Glossary · Core

Standard Webhooks

An open spec for webhook signing headers that several modern providers (and Hooksbase) follow.

Standard Webhooks is an open spec (standardwebhooks.com) that defines a consistent header format for webhook signing and replay protection across providers. The goal: stop every provider from inventing their own signing scheme. Several modern providers — Clerk, Resend, and others — already follow it.
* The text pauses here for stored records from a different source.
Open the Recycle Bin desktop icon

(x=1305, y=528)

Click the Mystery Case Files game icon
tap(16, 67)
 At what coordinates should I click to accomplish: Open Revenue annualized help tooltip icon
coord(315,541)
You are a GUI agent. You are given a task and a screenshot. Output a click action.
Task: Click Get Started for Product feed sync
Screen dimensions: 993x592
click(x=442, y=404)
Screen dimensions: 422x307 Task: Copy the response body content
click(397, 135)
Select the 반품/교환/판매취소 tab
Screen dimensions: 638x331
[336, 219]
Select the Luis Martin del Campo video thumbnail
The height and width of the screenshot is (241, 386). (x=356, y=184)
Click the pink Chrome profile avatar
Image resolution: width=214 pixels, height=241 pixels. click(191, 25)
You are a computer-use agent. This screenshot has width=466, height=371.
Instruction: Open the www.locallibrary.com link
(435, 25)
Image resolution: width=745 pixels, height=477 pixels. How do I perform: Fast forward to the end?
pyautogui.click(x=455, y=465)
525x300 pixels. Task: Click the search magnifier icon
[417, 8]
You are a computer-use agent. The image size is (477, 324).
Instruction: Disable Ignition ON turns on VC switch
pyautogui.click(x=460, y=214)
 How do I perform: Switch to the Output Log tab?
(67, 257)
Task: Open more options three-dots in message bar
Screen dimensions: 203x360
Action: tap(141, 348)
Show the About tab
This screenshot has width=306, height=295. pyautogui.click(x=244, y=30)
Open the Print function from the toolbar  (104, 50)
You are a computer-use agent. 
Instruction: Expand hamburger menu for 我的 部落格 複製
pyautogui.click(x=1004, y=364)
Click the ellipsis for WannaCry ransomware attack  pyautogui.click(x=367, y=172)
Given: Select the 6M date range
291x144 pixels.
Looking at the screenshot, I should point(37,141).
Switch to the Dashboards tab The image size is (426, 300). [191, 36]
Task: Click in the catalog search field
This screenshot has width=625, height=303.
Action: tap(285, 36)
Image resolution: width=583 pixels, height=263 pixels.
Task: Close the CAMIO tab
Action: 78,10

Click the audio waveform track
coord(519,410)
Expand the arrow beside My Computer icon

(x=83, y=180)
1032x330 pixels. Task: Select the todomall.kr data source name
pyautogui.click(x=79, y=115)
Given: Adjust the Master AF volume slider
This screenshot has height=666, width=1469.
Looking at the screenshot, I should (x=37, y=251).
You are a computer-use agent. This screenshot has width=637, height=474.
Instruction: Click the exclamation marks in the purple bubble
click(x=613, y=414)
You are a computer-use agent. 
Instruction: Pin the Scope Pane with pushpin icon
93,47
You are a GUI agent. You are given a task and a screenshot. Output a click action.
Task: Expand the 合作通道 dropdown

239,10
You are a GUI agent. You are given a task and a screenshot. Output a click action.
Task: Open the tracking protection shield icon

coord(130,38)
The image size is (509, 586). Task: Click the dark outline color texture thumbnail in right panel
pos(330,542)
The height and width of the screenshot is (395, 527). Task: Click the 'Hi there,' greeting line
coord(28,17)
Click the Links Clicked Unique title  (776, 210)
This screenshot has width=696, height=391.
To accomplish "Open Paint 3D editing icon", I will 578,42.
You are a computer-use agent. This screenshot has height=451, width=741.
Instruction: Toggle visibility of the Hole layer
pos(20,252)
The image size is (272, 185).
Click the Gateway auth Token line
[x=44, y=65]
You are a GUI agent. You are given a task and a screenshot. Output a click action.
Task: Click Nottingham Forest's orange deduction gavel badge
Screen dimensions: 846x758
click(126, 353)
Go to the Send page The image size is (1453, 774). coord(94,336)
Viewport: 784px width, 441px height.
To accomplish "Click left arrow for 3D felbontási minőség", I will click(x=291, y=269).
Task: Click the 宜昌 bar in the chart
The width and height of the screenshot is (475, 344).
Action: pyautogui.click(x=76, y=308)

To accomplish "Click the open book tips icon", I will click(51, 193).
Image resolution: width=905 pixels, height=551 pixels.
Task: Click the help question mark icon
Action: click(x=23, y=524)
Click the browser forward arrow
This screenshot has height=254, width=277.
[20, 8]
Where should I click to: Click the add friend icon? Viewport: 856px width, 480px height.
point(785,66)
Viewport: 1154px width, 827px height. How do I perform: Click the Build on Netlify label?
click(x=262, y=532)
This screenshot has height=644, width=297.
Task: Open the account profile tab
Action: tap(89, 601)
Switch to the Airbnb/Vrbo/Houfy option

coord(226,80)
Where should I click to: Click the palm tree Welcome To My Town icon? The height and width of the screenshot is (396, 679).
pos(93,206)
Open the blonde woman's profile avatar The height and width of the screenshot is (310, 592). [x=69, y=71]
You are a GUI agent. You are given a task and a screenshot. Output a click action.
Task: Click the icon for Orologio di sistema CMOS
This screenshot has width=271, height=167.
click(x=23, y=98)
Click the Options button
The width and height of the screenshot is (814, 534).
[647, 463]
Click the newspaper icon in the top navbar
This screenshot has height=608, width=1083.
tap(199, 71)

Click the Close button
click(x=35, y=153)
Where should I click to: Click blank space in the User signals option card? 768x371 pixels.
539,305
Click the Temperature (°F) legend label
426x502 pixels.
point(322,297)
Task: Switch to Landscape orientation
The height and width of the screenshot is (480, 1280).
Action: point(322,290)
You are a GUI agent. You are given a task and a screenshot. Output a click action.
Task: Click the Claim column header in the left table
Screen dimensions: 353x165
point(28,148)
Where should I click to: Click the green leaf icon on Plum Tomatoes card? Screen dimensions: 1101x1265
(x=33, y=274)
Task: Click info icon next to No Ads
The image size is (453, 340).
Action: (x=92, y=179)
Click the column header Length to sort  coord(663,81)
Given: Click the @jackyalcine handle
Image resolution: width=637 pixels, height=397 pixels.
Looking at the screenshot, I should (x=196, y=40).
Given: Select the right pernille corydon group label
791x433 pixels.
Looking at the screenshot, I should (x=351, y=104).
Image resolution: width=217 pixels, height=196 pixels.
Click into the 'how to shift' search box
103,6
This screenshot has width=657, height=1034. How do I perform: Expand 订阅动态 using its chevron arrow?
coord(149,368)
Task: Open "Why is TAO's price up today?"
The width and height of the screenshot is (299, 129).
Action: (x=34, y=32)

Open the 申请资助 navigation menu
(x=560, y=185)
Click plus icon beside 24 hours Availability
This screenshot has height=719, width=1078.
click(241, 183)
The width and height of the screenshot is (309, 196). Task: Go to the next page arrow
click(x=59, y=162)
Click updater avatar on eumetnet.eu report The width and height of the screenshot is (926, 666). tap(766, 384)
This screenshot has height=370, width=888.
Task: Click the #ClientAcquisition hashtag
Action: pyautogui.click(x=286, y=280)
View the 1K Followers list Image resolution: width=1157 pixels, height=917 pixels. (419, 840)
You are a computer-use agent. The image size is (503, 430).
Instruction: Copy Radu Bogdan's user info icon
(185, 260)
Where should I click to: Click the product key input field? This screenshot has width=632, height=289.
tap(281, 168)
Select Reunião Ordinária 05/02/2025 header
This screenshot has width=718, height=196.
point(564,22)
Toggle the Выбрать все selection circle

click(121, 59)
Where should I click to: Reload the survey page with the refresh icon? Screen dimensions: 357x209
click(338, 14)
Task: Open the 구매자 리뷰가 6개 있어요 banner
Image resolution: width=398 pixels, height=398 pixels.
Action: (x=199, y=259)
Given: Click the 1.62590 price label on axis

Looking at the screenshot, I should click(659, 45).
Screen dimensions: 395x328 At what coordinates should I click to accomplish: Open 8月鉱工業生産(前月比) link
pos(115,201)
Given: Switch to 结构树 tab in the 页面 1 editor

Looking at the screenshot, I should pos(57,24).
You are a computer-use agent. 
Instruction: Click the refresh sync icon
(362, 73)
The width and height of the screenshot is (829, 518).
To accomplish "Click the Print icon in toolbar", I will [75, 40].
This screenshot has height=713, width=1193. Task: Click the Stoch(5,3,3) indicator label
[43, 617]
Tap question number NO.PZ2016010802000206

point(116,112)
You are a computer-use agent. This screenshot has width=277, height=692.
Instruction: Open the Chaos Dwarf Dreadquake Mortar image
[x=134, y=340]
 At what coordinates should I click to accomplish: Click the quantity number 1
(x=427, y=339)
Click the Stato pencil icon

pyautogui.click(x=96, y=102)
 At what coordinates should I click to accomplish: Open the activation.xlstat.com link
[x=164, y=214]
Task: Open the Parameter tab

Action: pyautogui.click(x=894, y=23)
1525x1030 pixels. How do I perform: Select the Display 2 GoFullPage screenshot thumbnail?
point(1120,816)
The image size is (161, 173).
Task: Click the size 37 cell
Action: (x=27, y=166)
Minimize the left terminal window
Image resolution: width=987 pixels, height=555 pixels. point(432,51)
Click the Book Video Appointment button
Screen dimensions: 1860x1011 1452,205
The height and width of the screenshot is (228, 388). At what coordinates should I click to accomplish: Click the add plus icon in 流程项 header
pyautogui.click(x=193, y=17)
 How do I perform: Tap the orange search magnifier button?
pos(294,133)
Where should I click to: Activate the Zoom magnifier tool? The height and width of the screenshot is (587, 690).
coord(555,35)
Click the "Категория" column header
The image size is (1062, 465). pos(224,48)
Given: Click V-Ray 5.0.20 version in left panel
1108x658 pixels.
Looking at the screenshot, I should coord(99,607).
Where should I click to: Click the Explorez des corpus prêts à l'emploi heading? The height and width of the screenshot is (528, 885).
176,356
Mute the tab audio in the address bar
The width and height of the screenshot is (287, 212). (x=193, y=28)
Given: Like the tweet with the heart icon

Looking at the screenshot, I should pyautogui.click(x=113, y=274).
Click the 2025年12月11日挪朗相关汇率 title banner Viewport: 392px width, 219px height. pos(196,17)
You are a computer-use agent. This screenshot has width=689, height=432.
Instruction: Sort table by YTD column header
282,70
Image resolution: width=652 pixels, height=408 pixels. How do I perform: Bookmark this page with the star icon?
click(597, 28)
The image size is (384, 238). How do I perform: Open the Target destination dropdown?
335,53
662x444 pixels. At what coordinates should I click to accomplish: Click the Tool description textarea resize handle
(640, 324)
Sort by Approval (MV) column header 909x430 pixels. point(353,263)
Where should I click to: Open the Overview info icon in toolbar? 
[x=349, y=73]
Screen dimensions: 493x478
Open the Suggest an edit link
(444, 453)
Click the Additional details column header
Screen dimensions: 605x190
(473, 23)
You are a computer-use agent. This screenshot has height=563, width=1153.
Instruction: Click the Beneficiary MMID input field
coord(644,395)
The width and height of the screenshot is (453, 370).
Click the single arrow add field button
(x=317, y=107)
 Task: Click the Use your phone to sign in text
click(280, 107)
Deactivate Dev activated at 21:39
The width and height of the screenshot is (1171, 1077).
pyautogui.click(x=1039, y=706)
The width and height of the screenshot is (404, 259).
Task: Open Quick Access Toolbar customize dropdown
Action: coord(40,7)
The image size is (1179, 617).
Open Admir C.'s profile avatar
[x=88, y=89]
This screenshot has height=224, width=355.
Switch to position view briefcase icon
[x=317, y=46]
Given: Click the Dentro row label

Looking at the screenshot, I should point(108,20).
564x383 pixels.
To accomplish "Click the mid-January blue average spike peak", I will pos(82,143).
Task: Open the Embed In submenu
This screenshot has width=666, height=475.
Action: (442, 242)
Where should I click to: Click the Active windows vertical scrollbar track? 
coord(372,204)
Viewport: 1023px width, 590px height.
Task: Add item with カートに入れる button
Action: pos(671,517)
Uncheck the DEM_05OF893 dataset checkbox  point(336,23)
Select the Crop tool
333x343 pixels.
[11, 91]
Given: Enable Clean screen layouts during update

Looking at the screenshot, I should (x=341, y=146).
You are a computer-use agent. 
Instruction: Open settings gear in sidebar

What the spec standardizes

Three things, expressed as a small set of HTTP headers:

  • webhook-id — a unique identifier per webhook delivery, used for idempotency on the receiving side
  • webhook-timestamp — Unix timestamp when the webhook was sent, used for replay-attack protection
  • webhook-signaturev1,base64(hmac_sha256(secret, "{webhook-id}.{webhook-timestamp}.{raw-body}")), used for sender verification

The signature can contain multiple space-separated values during secret rotation, so receivers accept any matching signature. This is how rotation overlap works without dropping events.

Why this matters

Without a standard, every provider invents their own signing scheme — Stripe's t=...,v1=..., GitHub's X-Hub-Signature-256, Shopify's base64 HMAC, Slack's v0: prefix, Twilio's URL+sorted-form-fields HMAC-SHA1. Receivers write a different verification function for each one.

Standard Webhooks lets receivers write one verification function and use it across every Standard-Webhooks-compatible provider. As more providers adopt the spec, the integration burden shrinks.

Hooksbase and Standard Webhooks

Hooksbase signs every outbound dispatch with Standard Webhooks-compatible headers. Your destination handler can use any Standard Webhooks library to verify, and the same code works whether the source was a verified provider or a custom producer.

Two of the five Hooksbase pre-verified providers (Clerk, Resend) use Standard Webhooks natively for their inbound signing. Polar (covered by a guide) also follows the spec.

For the broader signing context: HMAC.